Il presidente statunitense sta creando dei buchi nella politica estera che la Russia, la Cina e la Turchia si stanno impegnando a colmare, creando delle alleanze ambivalenti. Tanto ambivalenti che hanno portato la Turchia a chiedere il permesso alla Russia per intervenire nella zona siriana di Afrin per cacciare i curdi con l’operazione “ramoscello d’ulivo”, mentre i curdi trattano con Damasco per arginare l’avanzata turca in Siria e Trump sta a guardare gli alleati che si rivolgono agli avversari per risolvere un conflitto atavico, mentre Bashar Assad rade al suolo Ghouta Est alla periferia della capitale siriana.

Una resa dei conti “incrociati”, con alleanze variabili che nascono e muoiono sul batter di un interesse.

Un presidente impegnato, con lo sfilarsi dall’accordo di Parigi sul clima, nell’attivare le miniere di carbone, dare autorizzazioni di trivellazione ovunque si ritiene utile, che vuol completare i lavori dell’oleodotto progettato per transitare sul territorio della riserva dei nativi americani nel North Dakota.

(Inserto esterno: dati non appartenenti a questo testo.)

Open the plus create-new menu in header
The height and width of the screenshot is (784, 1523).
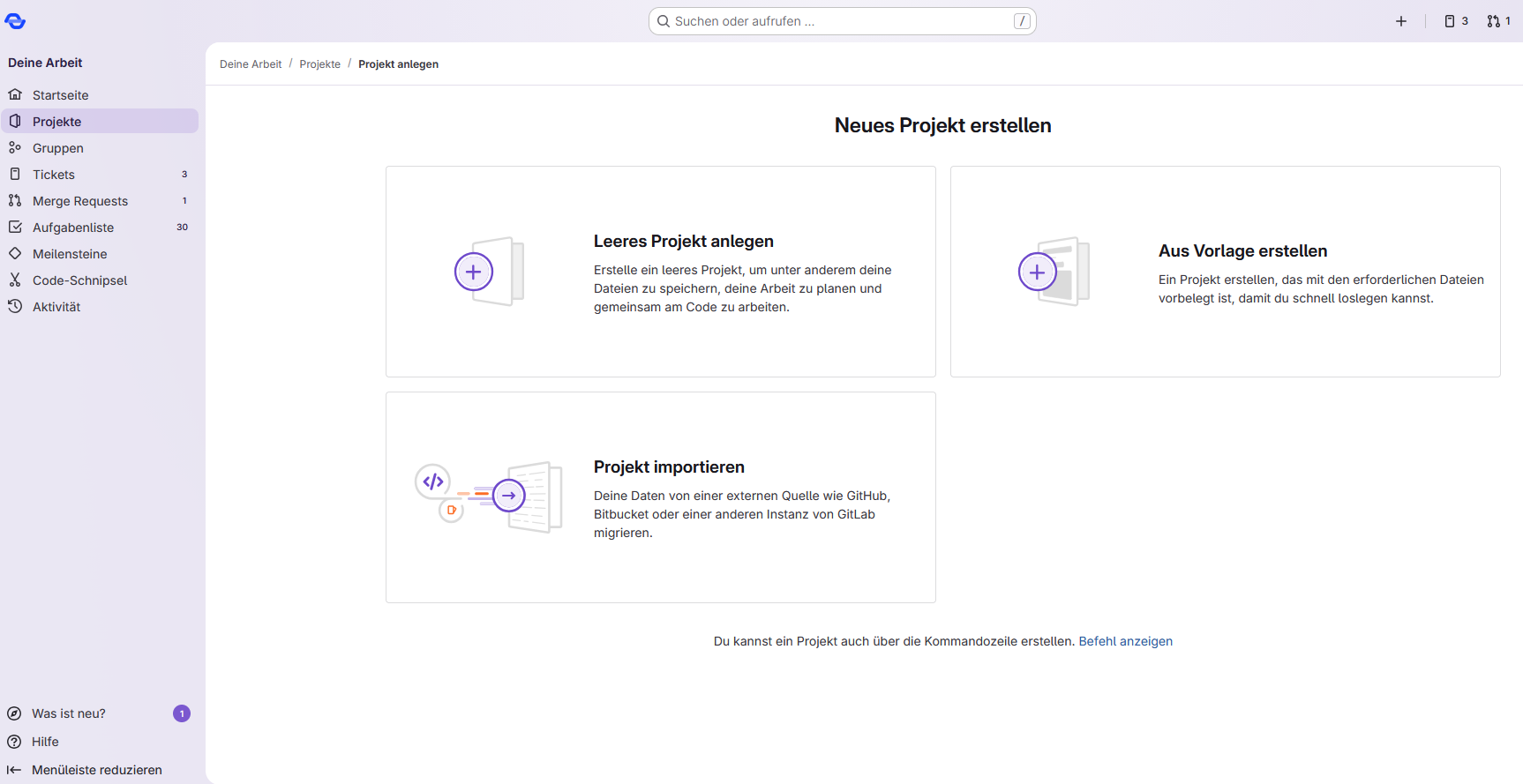1400,21
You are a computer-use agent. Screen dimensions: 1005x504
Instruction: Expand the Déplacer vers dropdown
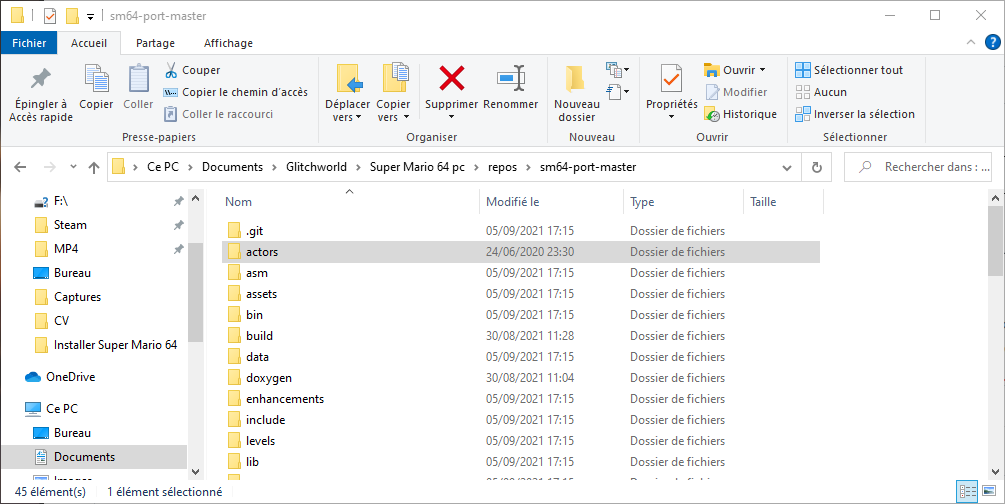point(347,117)
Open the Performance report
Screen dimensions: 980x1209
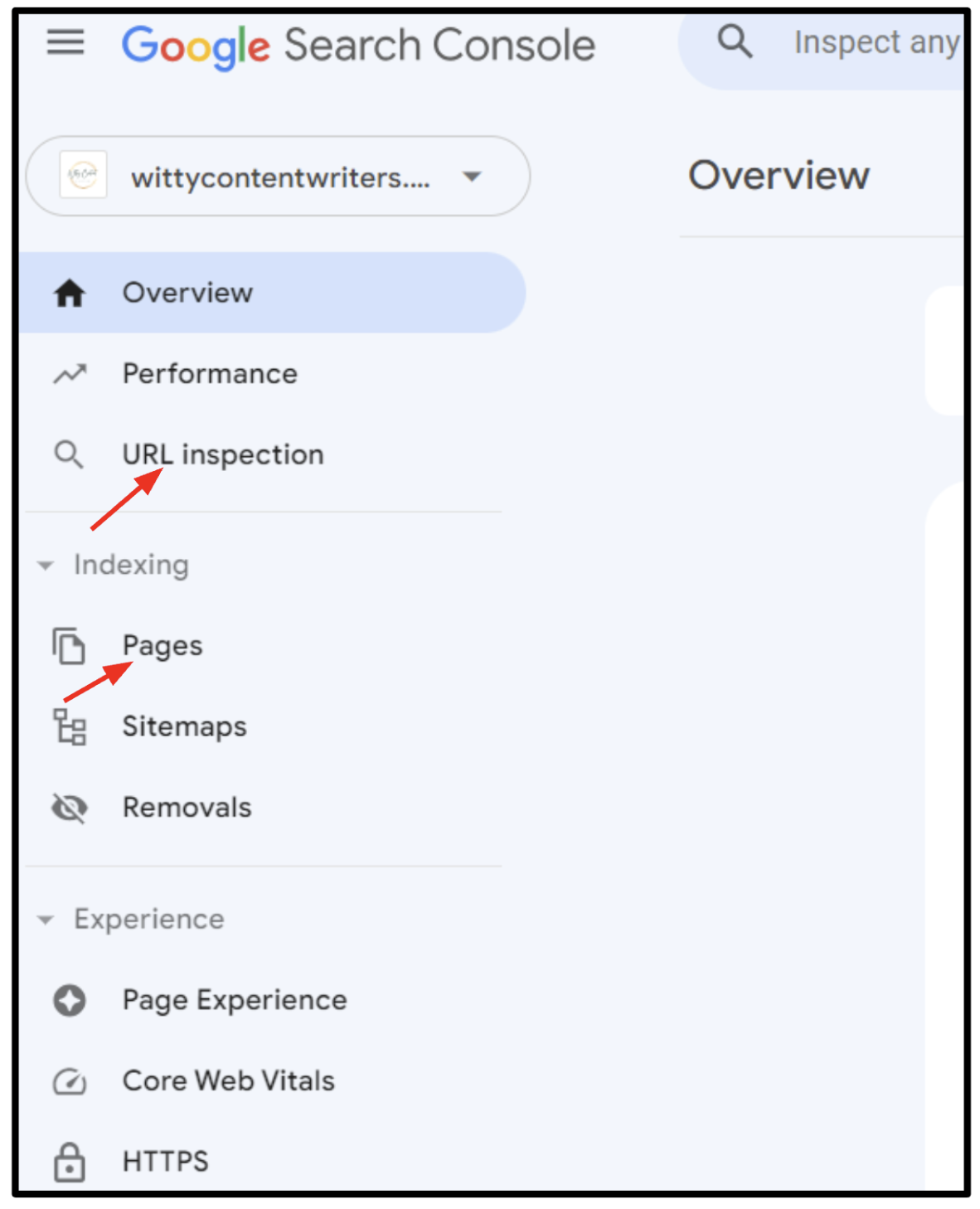(x=210, y=374)
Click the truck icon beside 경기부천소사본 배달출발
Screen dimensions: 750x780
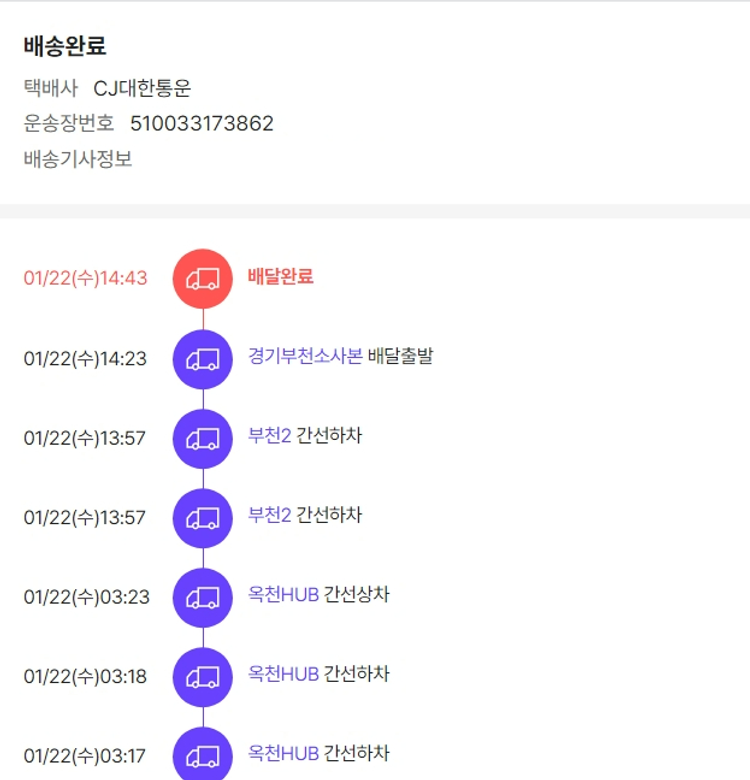point(203,358)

Periodicamente lancia messaggi di distensione per un possibile rientro nell’accordo sul clima di Parigi, per poi manifestare tutto il suo scetticismo sui cambiamenti climatici, come sulle tematiche dell’evoluzionismo e creazionismo.

Mentre la Cina diventa il capofila per l’impegno ambientalista e rafforza la sua presenza in Africa. Un continente quello africano che ha colto interesse turco. La Turchia gareggia con la Russia e l’Iran anche per un posto d’onore nello scacchiere mediorientale.

Un presidente che appare confuso senza una chiara politica economica che probabilmente ha portato la “Trumphoria” a sbattere contro il muro delle fluttuazioni finanziarie, conducendo alla crisi dei mercati e al ridimensionamento della crescita, con la fine dell’era del denaro a poco, in attesa di un’impennata nei tassi di interesse.

All’interno della stesso staff non mancano i contrasti come in occasione dei dazi promossi da Trump sull’acciaio e l’alluminio senza confrontarsi con i suo consigliere economico, come aveva fatto in precedenza con altri consiglieri sui più disparati ambiti.

Trump è un presidente che si muove senza alcuna remore, creando non solo scompiglio e sconcerto tra gli avversari, ma anche tra alleati e collaboratori.

È probabile che Trump potrà fare “meglio”, nel peggio, del presidente Zuma nel distruggere il miracolo sudafricano e rendere gli Stati uniti soli.